# Happy Birthday, Samson!!!



## RickGibbs (Dec 16, 2005)

Today is Samson's first birthday, so we had a little bit of a birthday party for him....



















The hat didn't last long.....but we still got a couple pictures of him in it...


----------



## RickGibbs (Dec 16, 2005)

I picked out a new collar for him:










And his two new toys:


----------



## RickGibbs (Dec 16, 2005)

And his birthday treat:










He still has a Frosty Paw to have, but my wife is making me wait for that.....


----------



## greg bell (May 24, 2005)

nice..but I think he would have liked my idea better...


----------



## SamsonsBestFriend (Sep 1, 2006)

He really likes new toys. He plays with them for a week straight and then he'll go back to tennis balls as usual.


----------



## RickGibbs (Dec 16, 2005)

greg bell said:


> nice..but I think he would have liked my idea better...
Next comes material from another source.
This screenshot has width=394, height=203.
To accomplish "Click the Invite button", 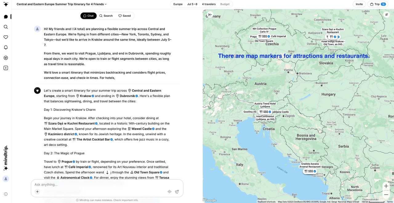I will (x=359, y=4).
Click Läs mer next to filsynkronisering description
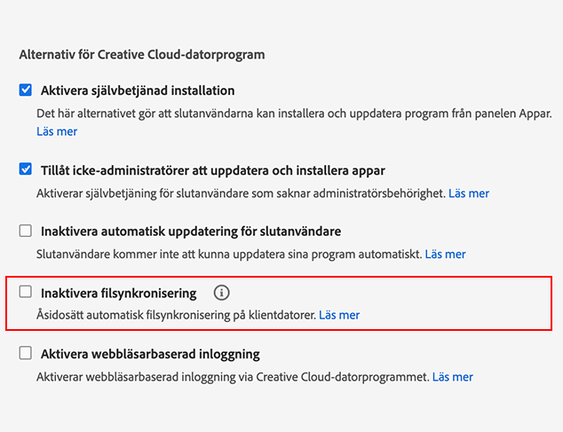Viewport: 563px width, 432px height. pos(339,315)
:lol: I'm sure he would. Actual, my brother-in-law is now asking if we'd be interested in studding Samson out to his female.....

I don't know.....I'd get my new puppy.


----------



## greg bell (May 24, 2005)

If you dont want to hear a bunch of crap in here, be sure and get all the clearances on both of them...


----------



## Jason Jaber (Dec 30, 2005)

it looks liek samson had a great 1st birthday! he is such a good looking dog. and yes i totally agree with greg... there would be a *LOT* of "crap"


----------



## Goldndust (Jul 30, 2005)

Happy Birthday Sampson! By the looks of those pictures, you are one very special fella in your pack!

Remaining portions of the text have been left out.